**What to produce:**
In the material below, replace every occurrence of "computer-use agent" with "GUI automation agent" and leave everything else unchanged.

**Data excerpts:**
%%

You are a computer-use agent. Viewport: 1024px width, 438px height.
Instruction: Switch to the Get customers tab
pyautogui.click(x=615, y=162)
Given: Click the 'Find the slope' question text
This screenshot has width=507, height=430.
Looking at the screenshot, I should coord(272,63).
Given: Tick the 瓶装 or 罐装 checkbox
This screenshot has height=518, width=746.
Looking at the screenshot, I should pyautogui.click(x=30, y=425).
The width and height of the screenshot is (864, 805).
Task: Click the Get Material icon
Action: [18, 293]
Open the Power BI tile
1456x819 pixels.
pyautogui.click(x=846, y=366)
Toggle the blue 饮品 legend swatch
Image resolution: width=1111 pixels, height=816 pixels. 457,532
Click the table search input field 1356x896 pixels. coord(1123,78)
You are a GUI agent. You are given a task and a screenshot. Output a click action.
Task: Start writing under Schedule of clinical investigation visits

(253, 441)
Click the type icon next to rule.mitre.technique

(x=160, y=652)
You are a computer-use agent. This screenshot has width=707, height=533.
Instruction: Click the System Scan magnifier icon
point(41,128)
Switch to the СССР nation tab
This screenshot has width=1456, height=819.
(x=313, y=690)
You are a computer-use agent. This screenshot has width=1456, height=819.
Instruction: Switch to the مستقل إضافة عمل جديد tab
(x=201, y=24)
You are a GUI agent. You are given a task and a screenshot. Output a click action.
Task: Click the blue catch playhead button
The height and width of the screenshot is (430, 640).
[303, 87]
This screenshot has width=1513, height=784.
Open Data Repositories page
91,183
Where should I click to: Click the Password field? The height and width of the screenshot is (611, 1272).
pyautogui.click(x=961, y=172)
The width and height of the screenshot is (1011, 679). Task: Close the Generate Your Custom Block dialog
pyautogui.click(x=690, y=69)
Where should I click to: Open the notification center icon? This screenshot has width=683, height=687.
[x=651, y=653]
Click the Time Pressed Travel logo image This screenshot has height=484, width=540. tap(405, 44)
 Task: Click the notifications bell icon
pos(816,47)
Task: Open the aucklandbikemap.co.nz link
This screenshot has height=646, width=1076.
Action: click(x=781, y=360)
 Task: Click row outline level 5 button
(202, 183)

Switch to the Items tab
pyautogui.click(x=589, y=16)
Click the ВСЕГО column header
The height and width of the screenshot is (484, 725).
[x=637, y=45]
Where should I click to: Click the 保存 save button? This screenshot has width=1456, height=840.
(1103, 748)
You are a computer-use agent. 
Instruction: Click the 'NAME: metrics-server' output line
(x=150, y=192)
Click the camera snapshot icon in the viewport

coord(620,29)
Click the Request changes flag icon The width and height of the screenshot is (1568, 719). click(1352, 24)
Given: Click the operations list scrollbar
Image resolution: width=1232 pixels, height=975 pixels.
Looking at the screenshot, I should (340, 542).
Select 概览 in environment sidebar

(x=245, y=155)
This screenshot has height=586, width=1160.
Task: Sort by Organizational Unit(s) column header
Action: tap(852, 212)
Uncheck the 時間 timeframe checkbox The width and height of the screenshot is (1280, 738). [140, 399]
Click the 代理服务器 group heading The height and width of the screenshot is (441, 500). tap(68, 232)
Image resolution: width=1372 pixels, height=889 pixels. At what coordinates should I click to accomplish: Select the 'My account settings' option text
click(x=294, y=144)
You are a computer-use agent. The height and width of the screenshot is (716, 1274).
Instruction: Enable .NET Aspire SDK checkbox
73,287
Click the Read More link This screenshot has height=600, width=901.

%%

**Answer in full:**
You are a GUI automation agent. Viewport: 1024px width, 438px height.
Instruction: Switch to the Get customers tab
pyautogui.click(x=615, y=162)
Given: Click the 'Find the slope' question text
This screenshot has width=507, height=430.
Looking at the screenshot, I should coord(272,63).
Given: Tick the 瓶装 or 罐装 checkbox
This screenshot has height=518, width=746.
Looking at the screenshot, I should pyautogui.click(x=30, y=425).
The width and height of the screenshot is (864, 805).
Task: Click the Get Material icon
Action: [18, 293]
Open the Power BI tile
1456x819 pixels.
pyautogui.click(x=846, y=366)
Toggle the blue 饮品 legend swatch
Image resolution: width=1111 pixels, height=816 pixels. 457,532
Click the table search input field 1356x896 pixels. coord(1123,78)
You are a GUI agent. You are given a task and a screenshot. Output a click action.
Task: Start writing under Schedule of clinical investigation visits

(253, 441)
Click the type icon next to rule.mitre.technique

(x=160, y=652)
You are a GUI automation agent. This screenshot has width=707, height=533.
Instruction: Click the System Scan magnifier icon
point(41,128)
Switch to the СССР nation tab
This screenshot has width=1456, height=819.
(x=313, y=690)
You are a GUI automation agent. This screenshot has width=1456, height=819.
Instruction: Switch to the مستقل إضافة عمل جديد tab
(x=201, y=24)
You are a GUI agent. You are given a task and a screenshot. Output a click action.
Task: Click the blue catch playhead button
The height and width of the screenshot is (430, 640).
[303, 87]
This screenshot has width=1513, height=784.
Open Data Repositories page
91,183
Where should I click to: Click the Password field? The height and width of the screenshot is (611, 1272).
pyautogui.click(x=961, y=172)
The width and height of the screenshot is (1011, 679). Task: Close the Generate Your Custom Block dialog
pyautogui.click(x=690, y=69)
Where should I click to: Open the notification center icon? This screenshot has width=683, height=687.
[x=651, y=653]
Click the Time Pressed Travel logo image This screenshot has height=484, width=540. tap(405, 44)
 Task: Click the notifications bell icon
pos(816,47)
Task: Open the aucklandbikemap.co.nz link
This screenshot has height=646, width=1076.
Action: click(x=781, y=360)
 Task: Click row outline level 5 button
(202, 183)

Switch to the Items tab
pyautogui.click(x=589, y=16)
Click the ВСЕГО column header
The height and width of the screenshot is (484, 725).
[x=637, y=45]
Where should I click to: Click the 保存 save button? This screenshot has width=1456, height=840.
(1103, 748)
You are a GUI automation agent. 
Instruction: Click the 'NAME: metrics-server' output line
(x=150, y=192)
Click the camera snapshot icon in the viewport

coord(620,29)
Click the Request changes flag icon The width and height of the screenshot is (1568, 719). click(1352, 24)
Given: Click the operations list scrollbar
Image resolution: width=1232 pixels, height=975 pixels.
Looking at the screenshot, I should (340, 542).
Select 概览 in environment sidebar

(x=245, y=155)
This screenshot has height=586, width=1160.
Task: Sort by Organizational Unit(s) column header
Action: tap(852, 212)
Uncheck the 時間 timeframe checkbox The width and height of the screenshot is (1280, 738). [140, 399]
Click the 代理服务器 group heading The height and width of the screenshot is (441, 500). tap(68, 232)
Image resolution: width=1372 pixels, height=889 pixels. At what coordinates should I click to accomplish: Select the 'My account settings' option text
click(x=294, y=144)
You are a GUI automation agent. The height and width of the screenshot is (716, 1274).
Instruction: Enable .NET Aspire SDK checkbox
73,287
Click the Read More link This screenshot has height=600, width=901.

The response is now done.